COMPLETE THE FOLLOWING:
1. From the text on cloud native software development, list the numbered twelve factor guidelines that it covers, in the order they appear.
2. Carry on the text about cloud native software development from its last sentence.

PROVIDED PASSAGE:
Cloud Native Software Development

Software development doesn't exist in a vacuum. The software will need to run somewhere. While not every software needs to, or indeed will, scale to Google levels, a little forethought can go a long way towards surviving the first contact with the customer hordes.

The enemy of scalability: state#

Any application that does not store or access data is easy to scale. Simply run more copies of it and put a load balancer in front of it.

State can rear its ugly head in obvious, and in more subtle ways. The obvious point state is, for example, your database. When you have data in your database that's a form of state. You can run as many application servers as you want, if the database can't handle the load you're done. As we discussed in the third lecture scaling databases can be quite tricky since the consistency model may not permit scaling.

A second point of contention is the ability to store data. Integrating an object storage instead of simply writing data to the disk will, again, help with scaling.

A more subtle point of contention may be the storage of sessions. Sessions are usually built by sending the user a session ID via a cookie and then storing a blob of data on the disk or in the database. The problem is not only the storage, but also that moving from a local filesystem to a database may create a race condition that may present a security issue with your application.

A similar issue arises when near-realtime data exchange is desired between a large amount of users (e.g. a chat application). While a single server can scale to tens of thousands of users, that server is neither redundant, nor will it serve an endless number of users. PubSub systems can help with that.

The Twelve Factor App#

Once we survive the first night after the launch of our application it often becomes time to deal with long-term architectural problems. The 12 factor app is a concept that collects the current best practices of writing applications for the cloud. Keep in mind that these are just guidelines and you should never make a religious tirade out of following these guidelines. Instead, apply common sense and be pragmatic about what to do.

1. Codebase#

This first guideline is pretty simple: keep your application in a version control system. While this should be the default in 2020, it unfortunately still bears saying.

2. Dependencies#

This recommendation deals with dependencies. Almost every programming language ecosystem nowadays has a dependency manager to handle downloading dependencies. These dependencies should be declared explicitly in the configuration file for the dependency manager (e.g. package.json, composer.json, pom.xml, etc.)

Furthermore, these dependency managers often create a lock file (npm-package-lock.json, composer.lock, etc.). They record the exact versions, and sometimes hashes of the third party library. This ensures that the same exact version is installed in the development and production builds.

3. Configuration#

While in older times configuration files had many formats, modern, container-based applications distinctly move towards environment variables. Environment variables are a cross-platform way to provide variables to an application and give a DevOps engineer a flexible way to configure a containerized application.

4. Backing services#

External databases, caches, etc. should be treated as such. This means that the connection options (server name, url, username, password, etc) should be configurable via environment variable and should also be replacable by a system administrator by simply reconfiguring the container.

Testing is also important with services that are not as well standardized as, for example, a MySQL database. For example, many S3 implementations only support Amazon's version and cannot be configured to use alternative providers. An application following this recommendation should be tested against at least one other S3 provider.

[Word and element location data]
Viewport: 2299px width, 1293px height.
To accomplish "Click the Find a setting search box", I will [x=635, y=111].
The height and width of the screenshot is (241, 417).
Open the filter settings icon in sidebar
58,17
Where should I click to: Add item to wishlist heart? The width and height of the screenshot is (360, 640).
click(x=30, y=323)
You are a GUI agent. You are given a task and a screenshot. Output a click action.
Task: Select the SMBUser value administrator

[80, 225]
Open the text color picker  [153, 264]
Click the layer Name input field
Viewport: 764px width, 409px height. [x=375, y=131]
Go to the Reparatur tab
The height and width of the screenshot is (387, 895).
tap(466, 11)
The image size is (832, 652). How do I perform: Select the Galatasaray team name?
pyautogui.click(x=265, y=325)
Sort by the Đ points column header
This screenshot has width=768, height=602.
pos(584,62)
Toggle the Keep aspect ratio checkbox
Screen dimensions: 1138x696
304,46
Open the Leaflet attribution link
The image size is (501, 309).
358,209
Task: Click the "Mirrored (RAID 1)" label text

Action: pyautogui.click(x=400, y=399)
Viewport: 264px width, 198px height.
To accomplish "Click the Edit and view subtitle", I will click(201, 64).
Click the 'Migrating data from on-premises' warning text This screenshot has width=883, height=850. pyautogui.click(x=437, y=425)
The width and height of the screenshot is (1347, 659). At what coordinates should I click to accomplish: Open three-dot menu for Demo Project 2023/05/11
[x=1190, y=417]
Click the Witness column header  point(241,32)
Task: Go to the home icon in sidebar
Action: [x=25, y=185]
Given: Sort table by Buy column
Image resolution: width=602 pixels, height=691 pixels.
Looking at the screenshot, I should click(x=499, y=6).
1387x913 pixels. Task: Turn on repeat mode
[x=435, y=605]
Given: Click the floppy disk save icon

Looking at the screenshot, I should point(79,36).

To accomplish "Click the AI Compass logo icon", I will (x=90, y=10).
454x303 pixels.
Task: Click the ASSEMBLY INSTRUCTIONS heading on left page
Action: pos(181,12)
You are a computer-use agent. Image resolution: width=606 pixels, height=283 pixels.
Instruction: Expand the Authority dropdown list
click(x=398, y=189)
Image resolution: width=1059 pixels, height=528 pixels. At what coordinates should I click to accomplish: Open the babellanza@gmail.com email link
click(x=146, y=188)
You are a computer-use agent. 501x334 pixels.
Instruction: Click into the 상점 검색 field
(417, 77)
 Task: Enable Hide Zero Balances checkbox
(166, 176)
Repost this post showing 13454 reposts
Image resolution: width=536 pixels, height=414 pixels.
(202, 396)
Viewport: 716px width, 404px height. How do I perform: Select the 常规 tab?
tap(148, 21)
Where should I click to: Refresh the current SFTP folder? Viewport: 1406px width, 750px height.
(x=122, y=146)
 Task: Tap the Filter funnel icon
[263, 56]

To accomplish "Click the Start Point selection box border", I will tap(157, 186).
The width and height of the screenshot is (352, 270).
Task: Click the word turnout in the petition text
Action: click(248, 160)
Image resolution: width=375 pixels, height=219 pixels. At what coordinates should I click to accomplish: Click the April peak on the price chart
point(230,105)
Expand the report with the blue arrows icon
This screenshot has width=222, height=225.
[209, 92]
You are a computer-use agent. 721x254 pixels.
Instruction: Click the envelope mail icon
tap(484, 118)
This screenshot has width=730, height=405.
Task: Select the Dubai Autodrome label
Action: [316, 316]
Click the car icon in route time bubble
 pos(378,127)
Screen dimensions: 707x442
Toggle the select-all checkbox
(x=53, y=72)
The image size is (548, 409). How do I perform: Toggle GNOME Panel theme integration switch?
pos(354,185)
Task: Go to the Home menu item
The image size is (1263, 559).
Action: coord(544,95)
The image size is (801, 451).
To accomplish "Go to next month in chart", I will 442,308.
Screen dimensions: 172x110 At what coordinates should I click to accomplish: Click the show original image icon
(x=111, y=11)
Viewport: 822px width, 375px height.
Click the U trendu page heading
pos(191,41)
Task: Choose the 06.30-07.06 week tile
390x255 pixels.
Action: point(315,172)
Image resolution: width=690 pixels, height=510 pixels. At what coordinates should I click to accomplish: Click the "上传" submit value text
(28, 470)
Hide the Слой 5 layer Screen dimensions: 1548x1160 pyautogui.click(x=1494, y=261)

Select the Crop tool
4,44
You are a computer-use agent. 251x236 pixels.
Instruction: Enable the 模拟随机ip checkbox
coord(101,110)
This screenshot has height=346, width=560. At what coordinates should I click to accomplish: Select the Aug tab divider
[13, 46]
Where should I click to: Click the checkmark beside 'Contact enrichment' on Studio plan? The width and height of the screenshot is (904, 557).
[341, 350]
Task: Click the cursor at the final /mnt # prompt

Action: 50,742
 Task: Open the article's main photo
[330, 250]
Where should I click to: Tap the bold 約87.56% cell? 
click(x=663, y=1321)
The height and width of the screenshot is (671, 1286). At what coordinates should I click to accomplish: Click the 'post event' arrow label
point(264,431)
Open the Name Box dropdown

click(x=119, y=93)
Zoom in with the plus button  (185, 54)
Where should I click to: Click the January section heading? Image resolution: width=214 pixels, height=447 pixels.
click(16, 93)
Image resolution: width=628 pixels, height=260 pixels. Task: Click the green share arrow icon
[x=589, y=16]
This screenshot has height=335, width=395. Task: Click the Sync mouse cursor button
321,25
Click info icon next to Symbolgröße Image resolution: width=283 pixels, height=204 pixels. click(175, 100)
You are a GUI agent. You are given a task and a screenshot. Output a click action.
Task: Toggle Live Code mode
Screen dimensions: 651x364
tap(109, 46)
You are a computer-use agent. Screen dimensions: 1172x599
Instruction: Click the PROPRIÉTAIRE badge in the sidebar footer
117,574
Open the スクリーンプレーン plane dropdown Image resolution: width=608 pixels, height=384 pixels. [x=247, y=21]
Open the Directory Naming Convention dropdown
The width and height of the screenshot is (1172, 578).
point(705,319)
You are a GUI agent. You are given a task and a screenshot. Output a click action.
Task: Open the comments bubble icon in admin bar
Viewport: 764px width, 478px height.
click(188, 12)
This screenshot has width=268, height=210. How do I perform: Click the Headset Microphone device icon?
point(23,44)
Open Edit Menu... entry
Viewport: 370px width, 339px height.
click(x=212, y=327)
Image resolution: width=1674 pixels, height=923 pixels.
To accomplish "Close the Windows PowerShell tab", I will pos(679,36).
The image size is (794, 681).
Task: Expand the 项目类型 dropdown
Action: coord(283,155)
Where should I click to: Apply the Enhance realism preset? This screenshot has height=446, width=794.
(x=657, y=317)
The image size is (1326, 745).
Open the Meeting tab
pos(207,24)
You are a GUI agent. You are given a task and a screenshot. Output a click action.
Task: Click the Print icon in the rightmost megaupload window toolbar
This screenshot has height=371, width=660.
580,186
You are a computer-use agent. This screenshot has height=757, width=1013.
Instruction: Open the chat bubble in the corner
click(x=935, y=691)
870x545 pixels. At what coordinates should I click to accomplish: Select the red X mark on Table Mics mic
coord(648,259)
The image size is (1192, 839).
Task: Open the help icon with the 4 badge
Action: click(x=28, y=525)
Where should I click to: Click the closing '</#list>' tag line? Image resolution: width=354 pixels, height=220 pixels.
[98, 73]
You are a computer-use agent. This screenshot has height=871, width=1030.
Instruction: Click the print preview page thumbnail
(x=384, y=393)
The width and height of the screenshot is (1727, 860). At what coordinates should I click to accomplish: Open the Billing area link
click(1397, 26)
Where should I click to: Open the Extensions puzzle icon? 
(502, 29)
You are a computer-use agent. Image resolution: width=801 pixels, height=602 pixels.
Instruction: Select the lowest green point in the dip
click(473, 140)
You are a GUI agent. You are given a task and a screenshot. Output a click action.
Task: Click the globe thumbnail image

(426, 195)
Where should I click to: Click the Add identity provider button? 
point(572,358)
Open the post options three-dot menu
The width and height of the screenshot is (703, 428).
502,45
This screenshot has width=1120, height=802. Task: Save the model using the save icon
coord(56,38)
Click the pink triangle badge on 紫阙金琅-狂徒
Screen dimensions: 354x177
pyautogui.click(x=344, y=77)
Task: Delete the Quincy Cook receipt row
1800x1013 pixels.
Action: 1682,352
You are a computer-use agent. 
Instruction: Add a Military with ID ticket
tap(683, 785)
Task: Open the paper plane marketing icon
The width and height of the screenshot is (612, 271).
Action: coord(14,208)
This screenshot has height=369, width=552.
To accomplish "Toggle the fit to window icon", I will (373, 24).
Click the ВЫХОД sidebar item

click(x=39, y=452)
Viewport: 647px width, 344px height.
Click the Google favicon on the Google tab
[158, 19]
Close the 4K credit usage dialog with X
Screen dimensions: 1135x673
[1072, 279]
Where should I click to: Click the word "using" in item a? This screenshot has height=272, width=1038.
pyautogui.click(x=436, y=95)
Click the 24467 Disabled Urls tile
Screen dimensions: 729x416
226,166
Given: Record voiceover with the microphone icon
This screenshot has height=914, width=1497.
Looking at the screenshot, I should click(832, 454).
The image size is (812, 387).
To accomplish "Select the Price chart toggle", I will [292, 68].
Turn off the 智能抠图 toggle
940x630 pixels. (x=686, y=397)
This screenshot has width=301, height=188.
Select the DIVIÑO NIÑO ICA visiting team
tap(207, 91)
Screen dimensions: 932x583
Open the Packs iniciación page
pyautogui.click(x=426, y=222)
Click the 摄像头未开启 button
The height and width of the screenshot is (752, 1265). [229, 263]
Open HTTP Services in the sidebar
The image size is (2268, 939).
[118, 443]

OUTPUTS BY TASK:
1.
1. Codebase
2. Dependencies
3. Configuration
4. Backing services

2.
5. The build process#

The build recommendation says that the build process should be separated from the runtime configuration and the release process. In practice this means that you don't bake your configuration into your container. It also means that each release should have a version number or date, allowing you to roll back to a specific version.

6. Stateless processes#

The processes recommendation says that your application should run as a single program without any shared data between different copies of your application. Any state should be outsourced to an external database or system as mentioned before.

7. Network configuration#

The port binding recommendation says that an application is standalone and does not require an external webserver to run. (Typically PHP applications require a bit of legwork to satisfy this requirement.)

8. Process handling#

The concurrency recommendation defines a number of rules for process handling. It requires that it should be possible to run multiple copies of the application, optionally across several machines. It also requires that the application should not daemonize.

While this may seem as trivial with a green field project, it is definitely a challenge for legacy application.

9. Disposability#

This recommendation states that an application should have a fast startup and should also shut down quickly when receiving the TERM signal. Applications should also be able to recover from unexpected crashes.

10. Development/production gap#

The dev/prod parity recommendation postulates that developers of apps should strive to have a continuous method of deployment that allows for rapid rollout of updates. This lowers the work a developer needs to go through to deploy and therefore promotes smaller change sets.

Smaller change sets make tracking down issues with deployments easier, but can be impractical when working with larger, slower moving clients. (e.g. banks, telcos, etc.)

11. Logs#

The logs recommendation states that an app should simply write logs to the standard output in a standardized form (e.g. JSON). Everything else, like routing or storing logs, is not the applications concern.

In practice each application contains at least some basic logic to filter logs to make it easier to configure the logging level.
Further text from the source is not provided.